Oil changes are a basic necessity for your car. You simply take your car to a Jiffy Lube or a Quick Lube or any other popular franchise that primarily performs oil changes. Most cars need their oil changed every 3000-5000 miles. (Look in your owner’s manual if your not sure) Most of these places don’t just change your oil, they check the air filter, coolant, wiper fluid, spark plugs, and other necessities, so you/they are killing several birds with one stone. (Pardon the metaphor)
After they are done, they put a sticker on your windshield, which gives you the mileage your car should be at when it’s time for the next one. Oil changes are not expensive unless you have to replace things like the air filter, etc., and even then, most of the things that need to be replaced aren’t generally that expensive.
Again, if you’re afraid of getting ripped off, take your car to a reputableable establishment.
It’s the tires that provide your vehicle contact with the road surface, which means they are also the source of your traction. Without traction, you can’t steer or control your speed and your brakes won’t stop you when you need them to.
Tires are one of the primary bits of safety equipment on any vehicle, but they can also be one of the most vulnerable.
Tires leak naturally, so they need regular checking. Most people believe that you simply look at them and if they look low, you put some air in them. Not true. Overinflated or underinflated tires wear out sooner. Again, check your owner’s manual and find out how much air pressure your tires take, buy yourself a small tires gauge for a few dollars, and use the gage when you air up your tire(s). If you find that you’ve put too much air in them, simply put your finger on the tire stem and push. You’ll hear a familiar hiss and this will expel air from the tire, then try again. Do this until your tires meet the air requirements. This process might take all of five minutes. (Beats the heck out of changing a flat!)
Drivers should also check to make sure that the spare tire is aired up and that they have a proper jack. You might want to buy a few cans of tire sealant such as Fix-a-Flat in case you walk out to your car in case of slow leaks. There’s no worse feeling than to walk out to your car and find that you have a flat tire.
(I suppose two or more flat tires would be worse, but you get the picture.)
A car is a machine and machines need maintenance to keep them working. You should get a tune up at least once a year. (Sometimes twice a year for older cars) Tune ups can be major or minor depending on what needs to be serviced on your car. Clogged fuel injectors, dirty air filters, corroded spark plugs will decrease your car’s performance.
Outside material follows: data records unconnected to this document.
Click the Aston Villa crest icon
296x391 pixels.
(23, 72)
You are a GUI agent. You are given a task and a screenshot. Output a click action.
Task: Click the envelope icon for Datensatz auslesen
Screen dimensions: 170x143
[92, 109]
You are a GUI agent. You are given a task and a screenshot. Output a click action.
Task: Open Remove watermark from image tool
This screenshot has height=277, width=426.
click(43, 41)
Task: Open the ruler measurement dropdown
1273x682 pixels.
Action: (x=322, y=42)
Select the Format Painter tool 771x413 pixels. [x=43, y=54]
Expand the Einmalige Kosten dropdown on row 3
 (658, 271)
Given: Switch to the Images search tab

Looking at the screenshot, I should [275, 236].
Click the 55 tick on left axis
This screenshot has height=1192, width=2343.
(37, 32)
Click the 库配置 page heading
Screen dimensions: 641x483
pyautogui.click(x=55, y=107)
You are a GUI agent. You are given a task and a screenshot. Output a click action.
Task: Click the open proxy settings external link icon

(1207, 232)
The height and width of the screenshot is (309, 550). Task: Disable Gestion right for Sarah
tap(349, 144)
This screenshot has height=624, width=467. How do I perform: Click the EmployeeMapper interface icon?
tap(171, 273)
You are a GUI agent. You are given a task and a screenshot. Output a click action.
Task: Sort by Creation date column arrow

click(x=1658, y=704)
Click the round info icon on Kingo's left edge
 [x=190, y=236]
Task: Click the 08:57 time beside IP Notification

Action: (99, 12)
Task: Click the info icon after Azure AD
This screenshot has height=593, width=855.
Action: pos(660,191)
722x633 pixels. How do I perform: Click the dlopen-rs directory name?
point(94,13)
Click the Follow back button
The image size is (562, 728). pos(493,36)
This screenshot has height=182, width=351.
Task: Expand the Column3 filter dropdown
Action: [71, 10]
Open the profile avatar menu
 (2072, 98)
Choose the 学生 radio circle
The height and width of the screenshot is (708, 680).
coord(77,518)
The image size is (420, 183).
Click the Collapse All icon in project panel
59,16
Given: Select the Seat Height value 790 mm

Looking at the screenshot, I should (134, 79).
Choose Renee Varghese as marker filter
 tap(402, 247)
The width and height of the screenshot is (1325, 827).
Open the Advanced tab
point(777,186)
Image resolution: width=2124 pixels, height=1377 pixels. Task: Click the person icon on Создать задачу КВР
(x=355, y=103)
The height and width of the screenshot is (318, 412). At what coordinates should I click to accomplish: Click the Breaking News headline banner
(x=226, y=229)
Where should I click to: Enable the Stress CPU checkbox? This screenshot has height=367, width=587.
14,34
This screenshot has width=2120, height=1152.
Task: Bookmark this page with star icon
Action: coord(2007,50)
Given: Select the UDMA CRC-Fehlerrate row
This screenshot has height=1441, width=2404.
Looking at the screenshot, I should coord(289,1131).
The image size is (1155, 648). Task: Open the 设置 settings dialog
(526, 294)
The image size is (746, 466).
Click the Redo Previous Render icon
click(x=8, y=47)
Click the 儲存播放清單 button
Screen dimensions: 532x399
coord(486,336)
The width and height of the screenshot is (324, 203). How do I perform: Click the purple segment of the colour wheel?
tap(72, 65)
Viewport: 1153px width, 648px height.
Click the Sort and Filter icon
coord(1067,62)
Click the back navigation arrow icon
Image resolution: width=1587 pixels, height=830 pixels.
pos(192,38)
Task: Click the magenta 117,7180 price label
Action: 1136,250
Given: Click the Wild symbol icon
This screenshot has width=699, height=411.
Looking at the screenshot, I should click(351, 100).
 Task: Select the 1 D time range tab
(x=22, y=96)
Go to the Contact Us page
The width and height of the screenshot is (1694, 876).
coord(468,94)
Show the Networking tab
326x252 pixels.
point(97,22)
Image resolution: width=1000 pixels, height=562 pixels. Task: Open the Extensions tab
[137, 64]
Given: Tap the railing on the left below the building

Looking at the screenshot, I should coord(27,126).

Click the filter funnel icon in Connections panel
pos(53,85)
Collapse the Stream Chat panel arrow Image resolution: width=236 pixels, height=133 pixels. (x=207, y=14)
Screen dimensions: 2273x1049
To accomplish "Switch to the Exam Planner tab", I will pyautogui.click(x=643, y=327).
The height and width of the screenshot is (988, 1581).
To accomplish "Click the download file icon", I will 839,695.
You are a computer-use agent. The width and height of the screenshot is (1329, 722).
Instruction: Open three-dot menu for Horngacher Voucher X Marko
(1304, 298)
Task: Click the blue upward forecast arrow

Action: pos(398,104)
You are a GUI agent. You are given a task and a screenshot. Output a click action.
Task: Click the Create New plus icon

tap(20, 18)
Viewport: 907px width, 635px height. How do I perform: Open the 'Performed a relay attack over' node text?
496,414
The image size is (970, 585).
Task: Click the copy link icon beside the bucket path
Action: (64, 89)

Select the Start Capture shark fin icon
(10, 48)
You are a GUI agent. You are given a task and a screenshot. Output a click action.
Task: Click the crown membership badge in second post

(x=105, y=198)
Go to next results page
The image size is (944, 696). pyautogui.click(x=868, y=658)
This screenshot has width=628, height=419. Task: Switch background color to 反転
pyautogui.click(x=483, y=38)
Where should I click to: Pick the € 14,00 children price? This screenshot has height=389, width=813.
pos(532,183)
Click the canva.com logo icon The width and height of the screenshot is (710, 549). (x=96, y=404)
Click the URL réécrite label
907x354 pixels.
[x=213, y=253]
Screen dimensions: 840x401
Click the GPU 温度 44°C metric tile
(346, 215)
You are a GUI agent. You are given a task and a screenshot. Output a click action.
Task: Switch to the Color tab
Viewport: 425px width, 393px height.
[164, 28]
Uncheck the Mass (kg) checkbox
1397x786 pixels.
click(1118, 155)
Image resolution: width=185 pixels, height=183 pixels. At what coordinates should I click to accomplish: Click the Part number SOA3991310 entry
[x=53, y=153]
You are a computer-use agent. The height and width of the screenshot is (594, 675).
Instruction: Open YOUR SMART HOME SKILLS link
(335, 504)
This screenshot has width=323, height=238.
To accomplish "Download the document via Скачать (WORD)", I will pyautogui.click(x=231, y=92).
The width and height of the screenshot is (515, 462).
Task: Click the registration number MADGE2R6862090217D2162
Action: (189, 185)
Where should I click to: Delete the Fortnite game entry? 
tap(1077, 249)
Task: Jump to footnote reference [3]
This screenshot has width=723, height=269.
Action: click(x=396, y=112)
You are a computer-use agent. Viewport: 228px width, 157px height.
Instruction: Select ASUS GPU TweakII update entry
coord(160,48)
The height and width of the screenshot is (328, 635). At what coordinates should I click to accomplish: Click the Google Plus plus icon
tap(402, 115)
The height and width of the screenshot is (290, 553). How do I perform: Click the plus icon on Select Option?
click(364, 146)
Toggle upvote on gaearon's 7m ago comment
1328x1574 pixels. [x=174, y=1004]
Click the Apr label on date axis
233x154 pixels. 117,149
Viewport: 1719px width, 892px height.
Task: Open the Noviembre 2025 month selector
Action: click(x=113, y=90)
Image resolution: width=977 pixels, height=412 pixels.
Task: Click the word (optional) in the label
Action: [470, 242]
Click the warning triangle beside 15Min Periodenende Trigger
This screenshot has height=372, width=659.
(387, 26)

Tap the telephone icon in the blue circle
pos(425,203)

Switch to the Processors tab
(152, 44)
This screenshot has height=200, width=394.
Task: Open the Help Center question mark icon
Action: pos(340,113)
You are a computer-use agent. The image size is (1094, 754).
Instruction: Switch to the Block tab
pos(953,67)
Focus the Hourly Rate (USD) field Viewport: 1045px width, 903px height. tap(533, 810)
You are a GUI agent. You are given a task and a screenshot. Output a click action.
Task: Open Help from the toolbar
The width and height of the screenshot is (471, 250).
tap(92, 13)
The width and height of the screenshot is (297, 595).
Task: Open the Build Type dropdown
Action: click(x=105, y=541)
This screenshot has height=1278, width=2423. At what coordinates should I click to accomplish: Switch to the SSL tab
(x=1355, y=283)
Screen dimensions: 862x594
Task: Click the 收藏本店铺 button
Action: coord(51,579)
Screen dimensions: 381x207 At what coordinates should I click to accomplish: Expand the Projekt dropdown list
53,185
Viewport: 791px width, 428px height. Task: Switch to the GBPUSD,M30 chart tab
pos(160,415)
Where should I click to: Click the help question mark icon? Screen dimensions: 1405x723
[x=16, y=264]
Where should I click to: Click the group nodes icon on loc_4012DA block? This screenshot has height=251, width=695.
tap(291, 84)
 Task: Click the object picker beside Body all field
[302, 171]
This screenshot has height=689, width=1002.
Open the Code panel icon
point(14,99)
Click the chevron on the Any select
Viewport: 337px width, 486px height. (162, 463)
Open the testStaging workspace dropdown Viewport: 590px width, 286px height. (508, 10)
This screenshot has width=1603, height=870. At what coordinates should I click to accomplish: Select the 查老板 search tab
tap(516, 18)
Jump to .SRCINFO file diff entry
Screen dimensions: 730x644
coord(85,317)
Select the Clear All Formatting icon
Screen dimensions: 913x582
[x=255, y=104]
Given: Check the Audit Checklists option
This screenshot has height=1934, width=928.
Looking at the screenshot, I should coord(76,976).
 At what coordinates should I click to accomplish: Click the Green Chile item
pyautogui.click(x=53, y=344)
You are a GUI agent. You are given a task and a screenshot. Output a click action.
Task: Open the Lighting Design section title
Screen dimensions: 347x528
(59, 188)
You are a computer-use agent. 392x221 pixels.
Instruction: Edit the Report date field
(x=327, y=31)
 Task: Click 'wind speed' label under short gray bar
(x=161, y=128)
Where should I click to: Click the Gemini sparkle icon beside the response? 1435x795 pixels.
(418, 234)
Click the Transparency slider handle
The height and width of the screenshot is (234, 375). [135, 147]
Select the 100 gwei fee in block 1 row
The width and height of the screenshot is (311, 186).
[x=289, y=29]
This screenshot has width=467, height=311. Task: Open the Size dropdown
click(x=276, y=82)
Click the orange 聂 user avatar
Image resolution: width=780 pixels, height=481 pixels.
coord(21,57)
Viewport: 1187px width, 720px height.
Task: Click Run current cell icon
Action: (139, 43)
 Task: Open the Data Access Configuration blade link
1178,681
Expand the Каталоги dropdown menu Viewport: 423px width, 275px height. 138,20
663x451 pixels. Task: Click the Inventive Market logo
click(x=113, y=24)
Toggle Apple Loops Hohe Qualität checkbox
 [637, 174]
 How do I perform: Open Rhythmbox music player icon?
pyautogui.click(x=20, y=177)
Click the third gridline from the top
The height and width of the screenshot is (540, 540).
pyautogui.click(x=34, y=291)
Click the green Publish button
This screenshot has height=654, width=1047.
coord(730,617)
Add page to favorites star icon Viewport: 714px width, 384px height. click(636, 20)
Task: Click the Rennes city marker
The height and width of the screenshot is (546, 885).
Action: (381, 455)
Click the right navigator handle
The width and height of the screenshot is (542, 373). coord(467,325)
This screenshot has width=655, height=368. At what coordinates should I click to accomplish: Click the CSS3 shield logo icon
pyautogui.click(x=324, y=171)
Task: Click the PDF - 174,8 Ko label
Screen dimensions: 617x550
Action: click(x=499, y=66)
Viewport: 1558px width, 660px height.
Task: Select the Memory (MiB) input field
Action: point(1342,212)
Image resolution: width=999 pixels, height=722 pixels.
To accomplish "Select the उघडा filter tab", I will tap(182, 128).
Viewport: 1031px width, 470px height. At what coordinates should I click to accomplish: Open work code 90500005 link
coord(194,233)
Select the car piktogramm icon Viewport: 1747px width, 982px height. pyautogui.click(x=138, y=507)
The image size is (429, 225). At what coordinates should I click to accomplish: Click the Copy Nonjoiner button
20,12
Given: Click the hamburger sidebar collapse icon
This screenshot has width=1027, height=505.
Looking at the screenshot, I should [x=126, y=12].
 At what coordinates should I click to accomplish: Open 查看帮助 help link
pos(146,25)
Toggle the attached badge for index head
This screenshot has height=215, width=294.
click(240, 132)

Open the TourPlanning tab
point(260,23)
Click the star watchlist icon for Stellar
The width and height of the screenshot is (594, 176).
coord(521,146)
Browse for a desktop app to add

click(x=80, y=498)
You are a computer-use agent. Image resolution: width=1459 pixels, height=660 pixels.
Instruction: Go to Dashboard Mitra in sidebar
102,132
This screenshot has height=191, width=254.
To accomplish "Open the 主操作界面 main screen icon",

You’ll have a decrease in gas mileage, loss of power, engine knocking, engine stalling when stopped, and your service light will continue to stay on.
As stated before, take your car to a reputable place for car maintenance. If you go somewhere because their price is twice as low as most other places, the quality of work may also be twice as low. If you have a friend or know someone who is good with car maintenance and fancies themselves a “shade tree mechanic” make sure you trust them or you might find your car in worse shape than when you brought it to them.
Always keep your car in proper working order. Cars can last years or decades. If you don’t have the money to buy a new car every other year, then spend a little money to make sure that the one you have lasts a long time.